Spirit AeroSystems Holdings, Inc. (SPR) posted adjusted Q2/17 EPS of $1.57, as compared to our estimate of $1.24 (note the quarter included a one-time $2.05 charge associated with a forward loss charge on the 787). FCF was better than expected in the quarter at $175M, and revenues were basically flat.

SPR announced that it has reached an agreement on the master contract negotiations with Boeing. While the final details of the agreement are due to be signed in Q3/17, management announced the completion of the Memorandum of Understanding (MOU), and reflected the revised terms in the accounting assumptions and the 2017 financial guidance, indicating that the company is very confident this agreement will be finalized this quarter.

As part of the agreement, the company recognized a pre-tax $353M reach forward loss position on the 787. SPR will now have pricing step-downs on the 787-9 and -10 through line unit 1,405. The agreement also includes pricing step-downs on the 737 MAX based on volume. Note that the cash burn on the 787 over the next ~800 units will be greatly weighted on units 1,000 to 1,405 (the program is generating FCF in 2017) and the cash burn will be greater than the $353M forward loss, but likely ~$450M-$500M. The agreement covers deliveries through 2022.

Now with the MOU in place, and that overhang lifted, the focus will return to operations and sentiment on the sector, both of which are improved. The core operational performance was one reason the company raised its 2017 guidance, and also indicated that its long-term FCF/sales target is now 7%-9%, up from the previous range of 6%-8%. Both FCF and revenues are expected to increase in 2018, and the initial view on 2018 capex is that it will largely remain at 2017 levels. Maintenance capex is ~$200M, highlighting the growth investments at current spending levels.

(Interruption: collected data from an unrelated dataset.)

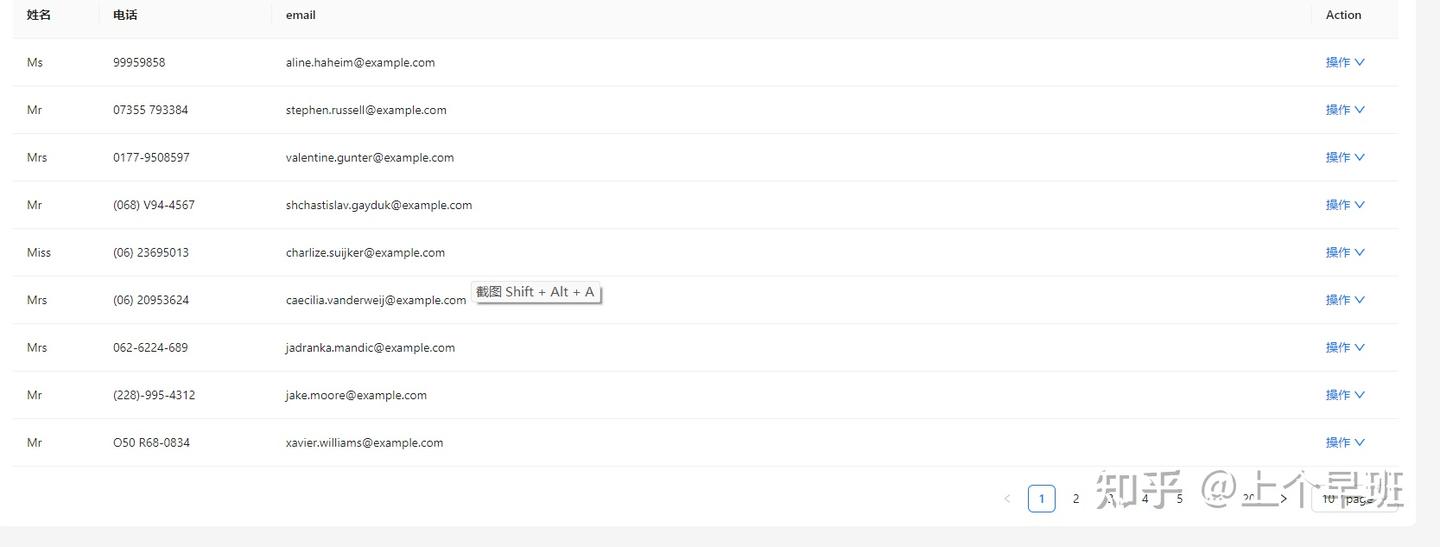Open 操作 dropdown for aline.haheim row
Screen dimensions: 1440x547
[1344, 62]
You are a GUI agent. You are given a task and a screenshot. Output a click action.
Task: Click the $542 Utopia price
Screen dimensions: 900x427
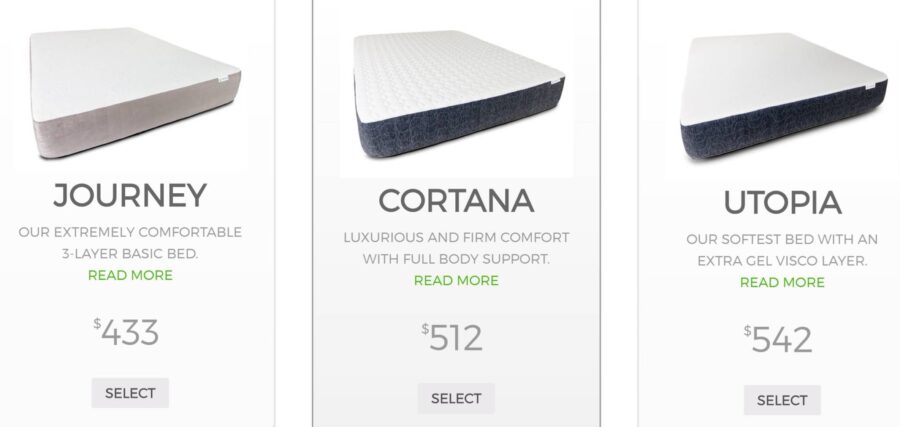[x=778, y=340]
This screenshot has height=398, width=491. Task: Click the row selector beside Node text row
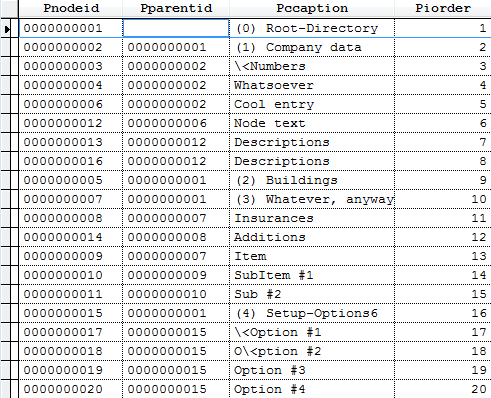pos(9,123)
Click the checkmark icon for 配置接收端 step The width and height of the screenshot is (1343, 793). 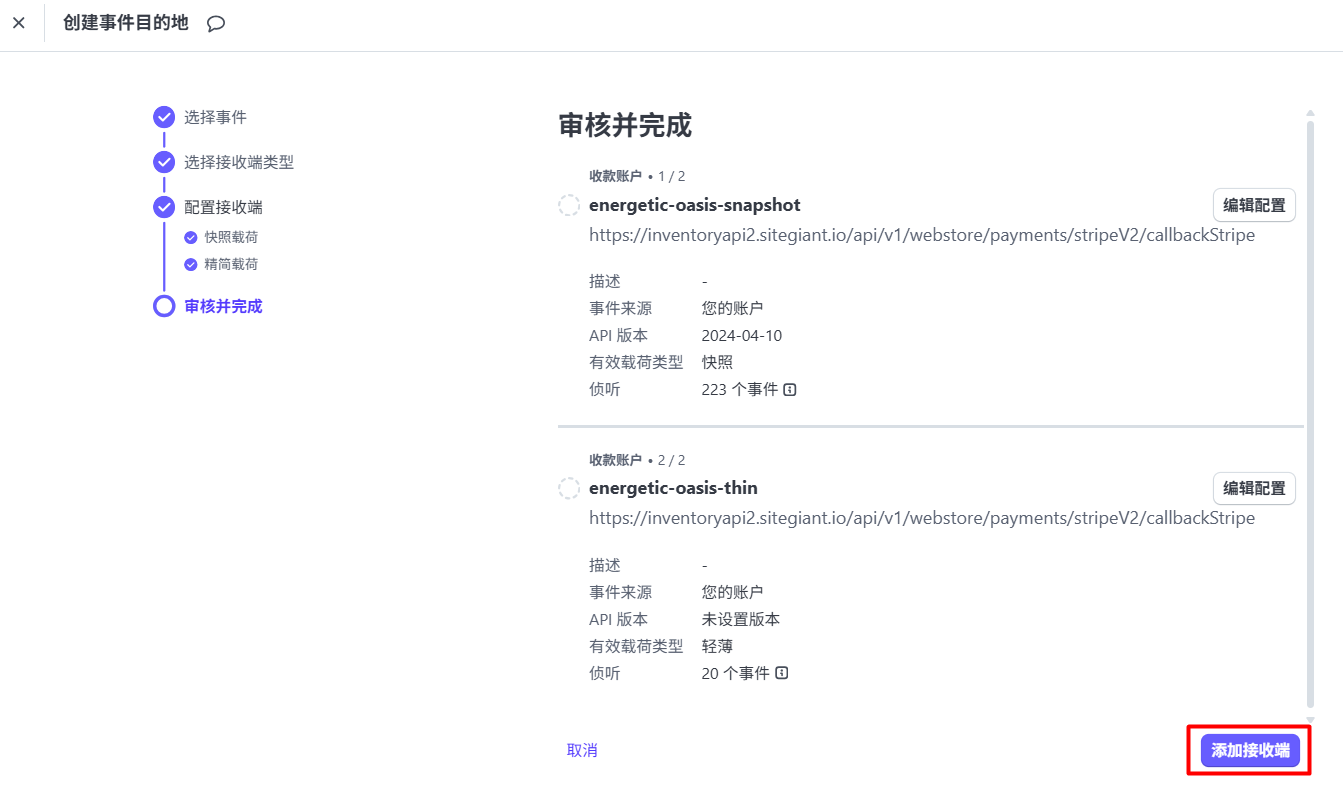pyautogui.click(x=164, y=207)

Much of the focus now for SPR is on the 737. We believe the outlook for the 737 remains very strong, and the recently improved confidence in the commercial aerospace cycle largely reflects the very healthy outlook for the narrow-body aircraft. For SPR, we believe the 737 accounts for ~50% of total sales, and over 80% of profits. As part of the Boeing agreement, SPR has agreed to 737 MAX pricing, and has also agreed to volume discounts as rates go up to 57/month in 2019, and the company has agreed to share on-going 737 productivity gains with Boeing. Even with the additional concessions, we believe margins on the 737 have room to expand, we continue to expect this program to be a source of upside as rates do increase.

We are not surprised by the surge in SPR stock today on the strong quarter results and, more importantly, the initial master MOU with Boeing. We are raising our price target to $80, which is based on the blend of a 15x EPS multiple and a 12.5x EBITDA multiple, applied to our 2018 estimates. We believe that with the overhang of the master contract negotiations behind it, the stock will benefit as the focus turns to the core performance and FCF potential. We continue to see significant opportunity to improve the cost structure and margins (supply chain, purchasing, automation, tooling) and believe this will get reflected into the outlook over time. Moreover, the increase in the buyback authorization ($792M remaining), recent insertion of a dividend, and other potential organic investment opportunities will also be positive catalysts for the stock.